In this part of our briefing series, we look at how individual reactions to a data breach can shift the dial from a regulator’s perspective. Recent decisions have shown that the ICO will look behind a company’s public statements to scrutinise the substantive impact of any remedial measures offered to individuals. The impact of your public communications and the reality of your mitigating efforts have arguably never been more important.
Who is this relevant for?
For our Cyber Security Trends we reviewed recent findings to provide easy to use tips. Cyber incidents are sector and geography agnostic. These briefings draw on UK adjudications but are relevant for a GDPR-focus outside the UK and highlight cyber security trends more generally.
TIP: Individuals’ complaints and reactions to the breach can affect the fine
The ICO will take account of complaints it receives from individuals about a personal data breach, typically after they have been notified by the company about it. The regulator will also want to know how many complaints the company received directly. These complaints are relevant to assessing the seriousness of the breach, in terms of the distress or other damage it causes individuals. It could also affect the ICO’s view of the organisation’s mitigation efforts, for example, if your customers are complaining that they don’t know what they should be doing or how to protect themselves, then part of your mitigation efforts may be judged to be inadequate (like offering credit monitoring but not making it clear who to contact in order to get this).
What sanctions apply?
In the UK the ICO can fine up to 4% of annual global turnover or £17,000,000 whichever is higher. There are related powers to compel actions to be taken, information to be provided and to conduct on site assessments and interviews.
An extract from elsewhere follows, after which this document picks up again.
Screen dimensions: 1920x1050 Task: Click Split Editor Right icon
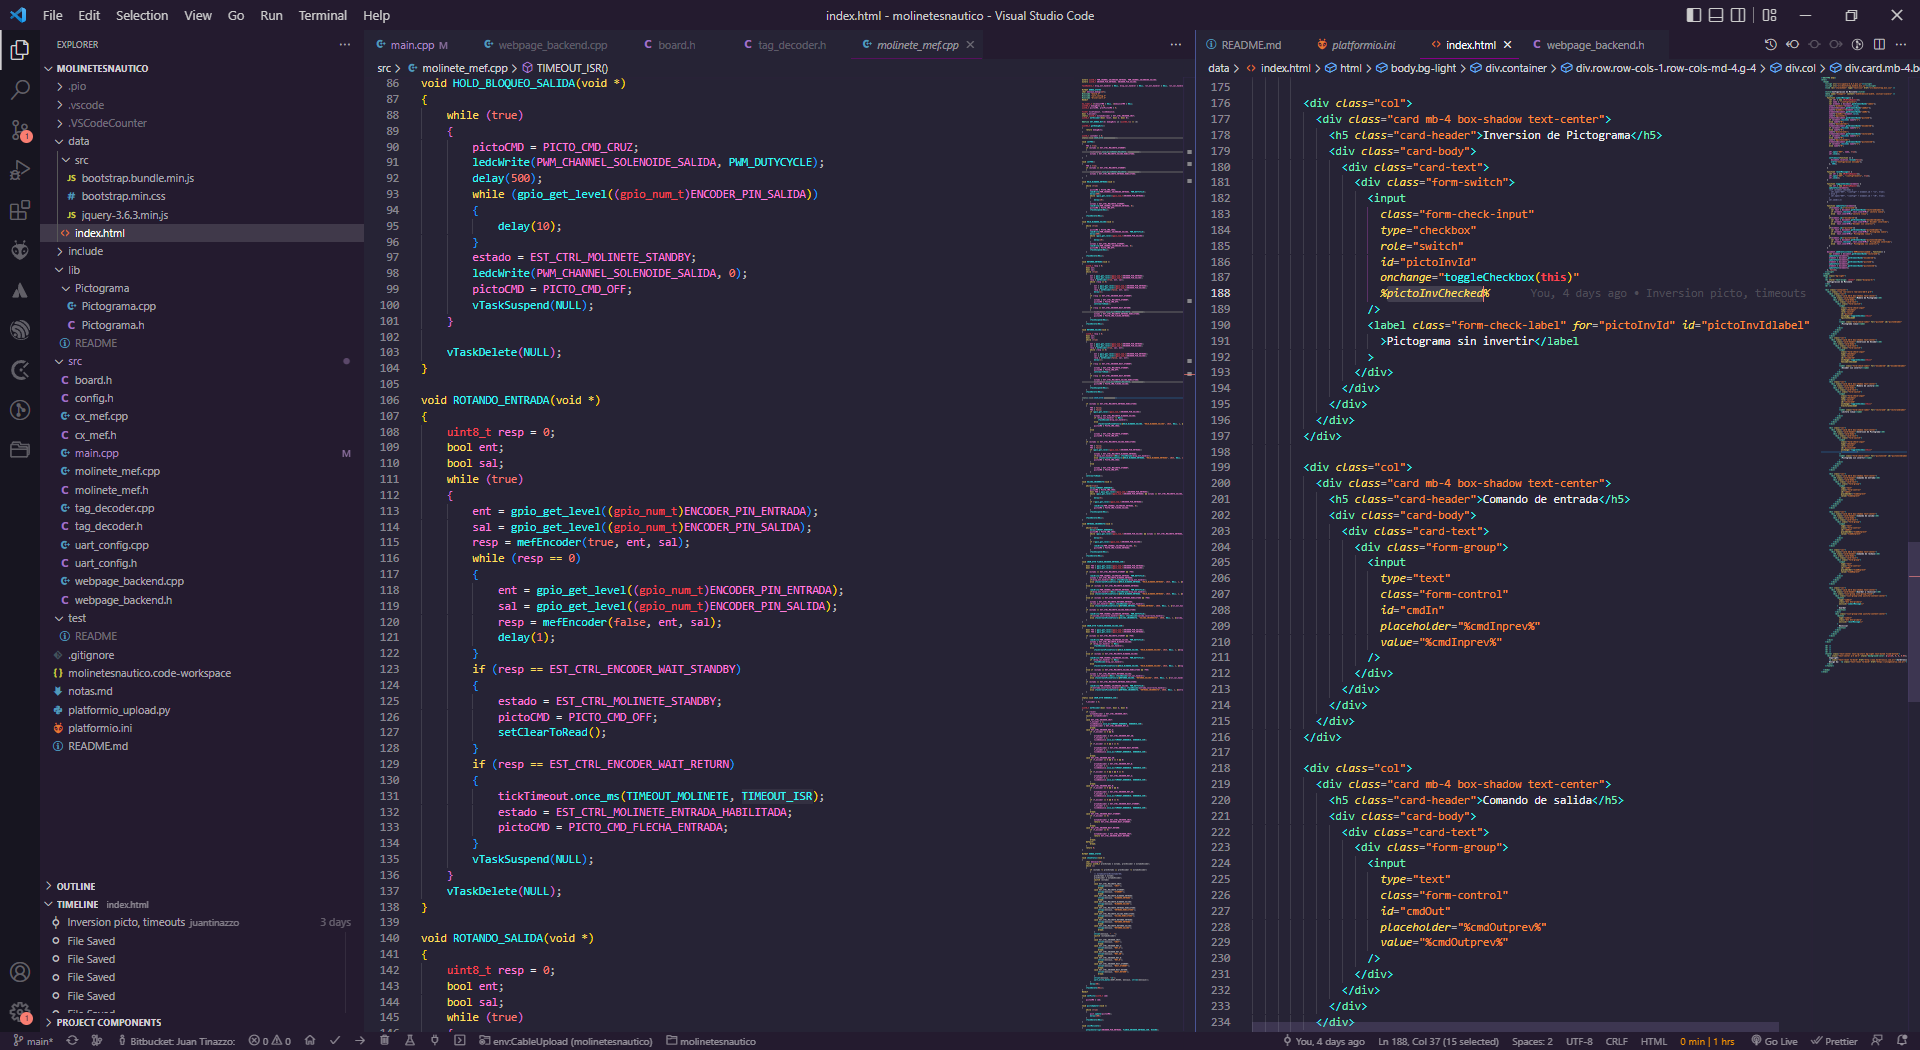pyautogui.click(x=1879, y=45)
Once the UK has finally left the EU at the end of 2020, organisations impacted by cyber security breaches face an increased risk of multiple fines and enforcement actions for the same incident. This is because the UK ICO will no longer participate in the GDPR cooperative “one stop shop” mechanism alongside its European counterparts.
As the UK’s ICO is the one of the largest and best-resourced data protection authorities in Europe, with a proven track record of enforcement, companies with pan-European operations cannot afford to take their eye off the UK.